I had befriended with a lively, witty and beautiful student who was always sophisticated in her tastes and choices. Agnès d’Andon had me listen to Court and Spark, in 1976 (Agnes pursued since then her artistic path beautifully). Due to the role she played in my personal life at that time on the one hand, and the fact that she had opened the doors to Joni Mitchell's work for me on the other hand, I painted a portrait of Agnes in 1978 à la manière de one of the iconic photos of Joni Mitchell by the great American photographer Norman Seeff, an oil that I made for the Jericho composition from the Don Juan's Reckless Daughter album. This painting paid homage to Joni Mitchell as well as to Agnès, because of the latter's role in my introduction to the Canadian's music.
Fate decided that this artistic thunderbolt would be inextricably linked to another one, of a less happy nature. It is not exhibitionism that makes me bring up this episode.
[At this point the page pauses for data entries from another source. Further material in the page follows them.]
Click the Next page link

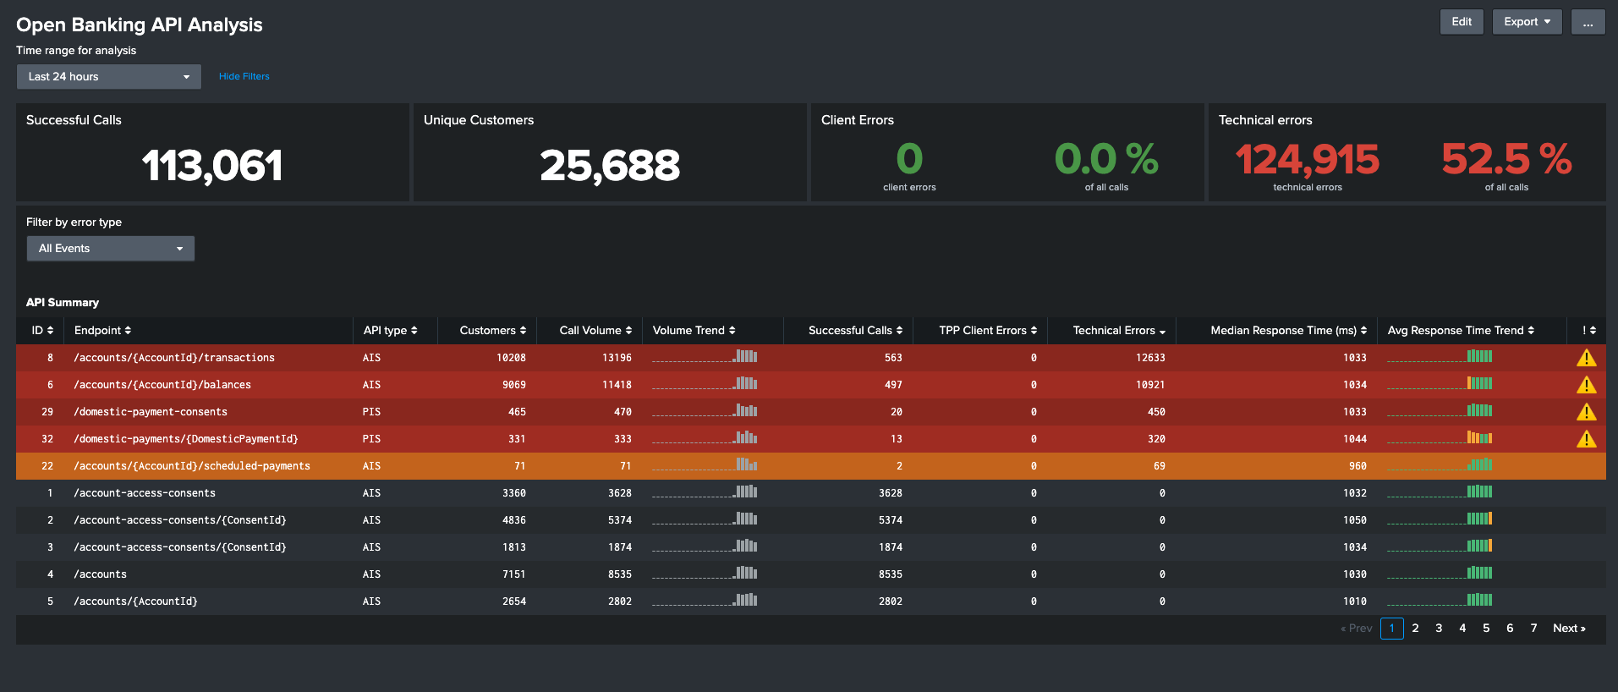click(1568, 629)
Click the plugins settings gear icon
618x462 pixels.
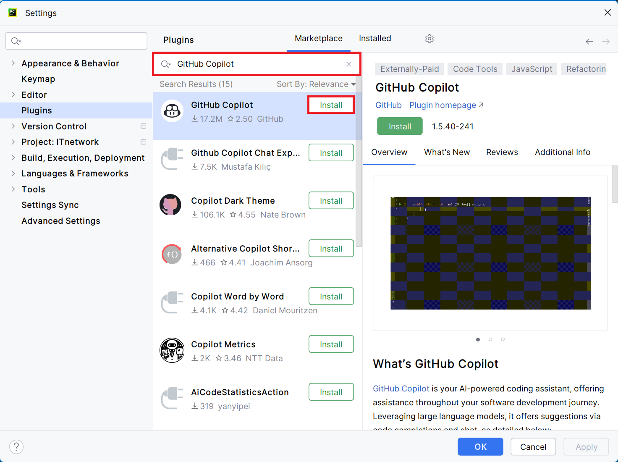point(429,39)
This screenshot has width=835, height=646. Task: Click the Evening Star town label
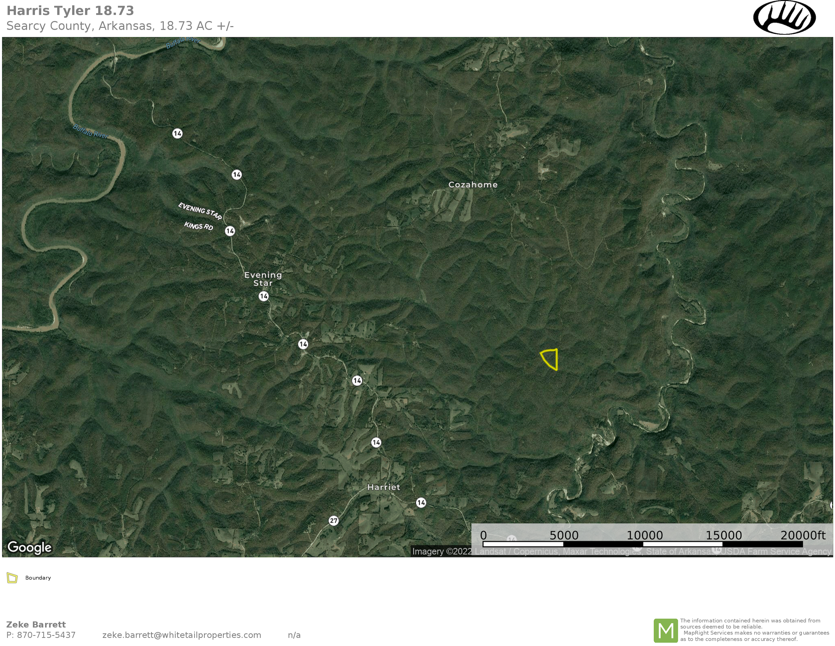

I mention this very personal story only in respect of the work that was produced then, and because it should be made clear that beyond the artistic qualities of Joni Mitchell's work, it is the connection between my own experience and the range of themes that she favored then (love and its failures' resulting hopelessness) that engaged me into making images inspired by her work. The "confessional" aspect (wrongly labeled as such by critics at the time) of Joni Mitchell’s art thus comforted me, and literally saved my life in the context of an impossible passion that had turned my life into hell between 1976 and 1982. Five years of ache -an eternity when one is only twenty years old. The time it took for this story to hatch, then to burn and finally to die out in the early Eighties.